**What the task requires:** Please lay out the part of the items below that opens with the line containing "Open the Mobile Service dropdown" and closes with the line containing "coord(166,69)" (both lines included) as a JSON list of strings, one string per line, leaving out blank lines.

**Source data:**
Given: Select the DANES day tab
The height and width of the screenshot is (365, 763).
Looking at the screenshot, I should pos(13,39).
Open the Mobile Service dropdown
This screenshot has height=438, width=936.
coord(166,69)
==
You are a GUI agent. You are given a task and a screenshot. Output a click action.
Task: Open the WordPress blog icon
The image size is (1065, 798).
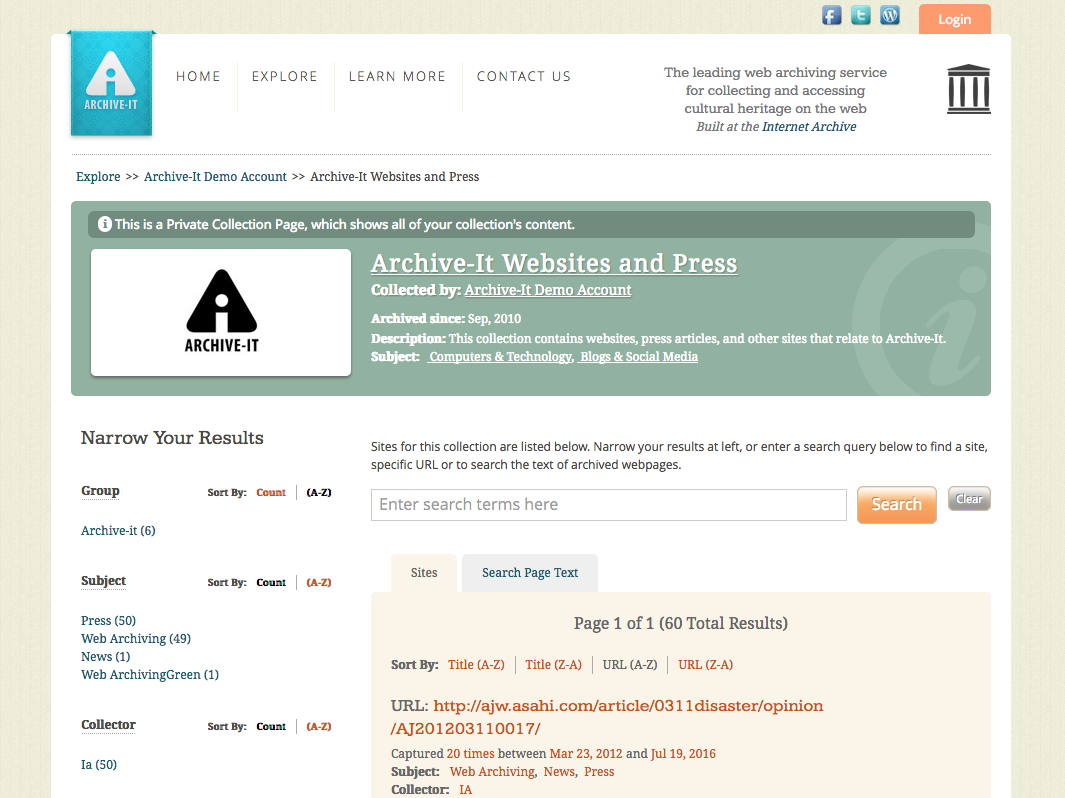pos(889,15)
...
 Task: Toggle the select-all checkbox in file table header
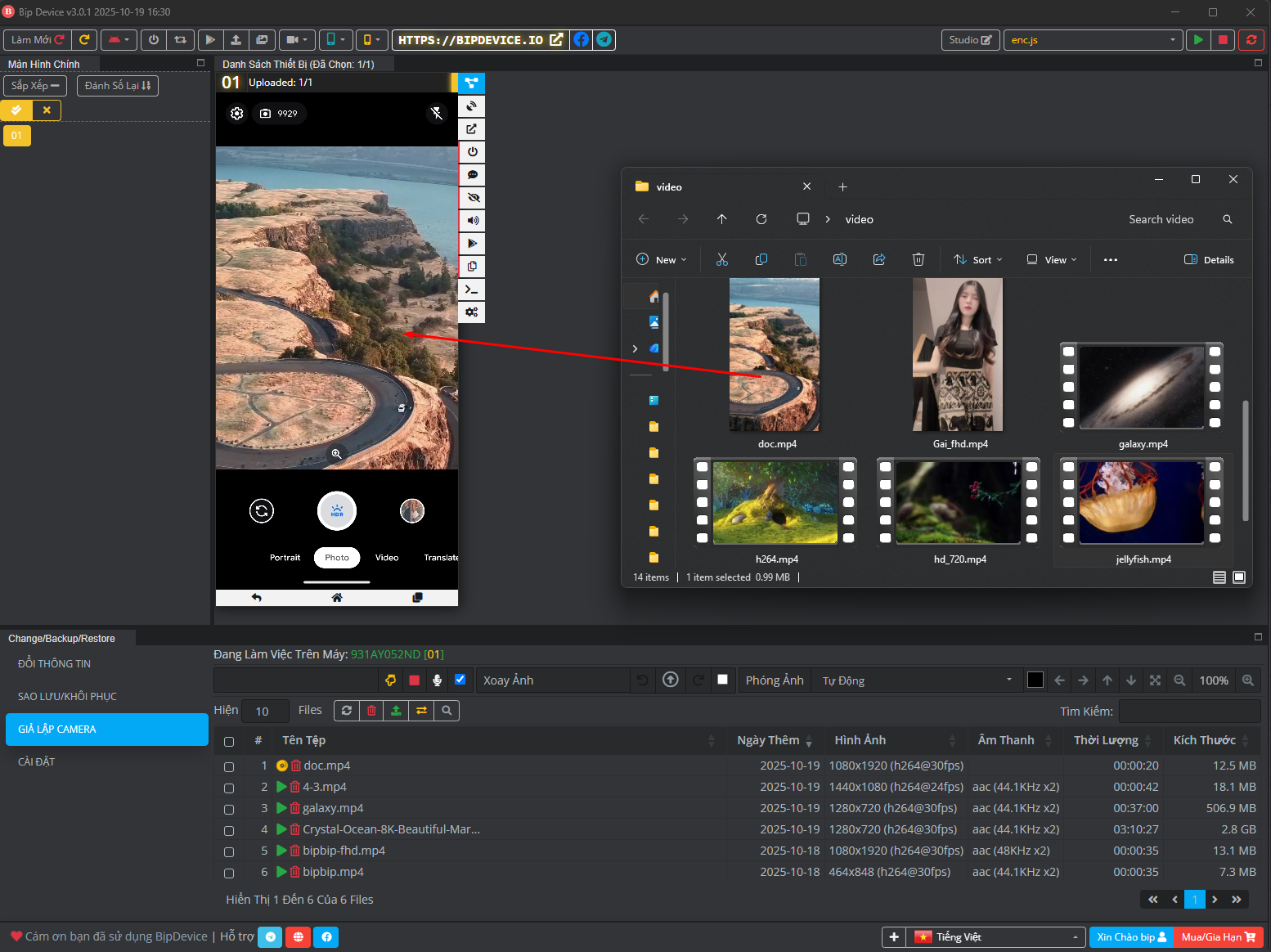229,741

**Result for this exercise:**
[
  "Open the Mobile Service dropdown",
  "This screenshot has height=438, width=936.",
  "coord(166,69)"
]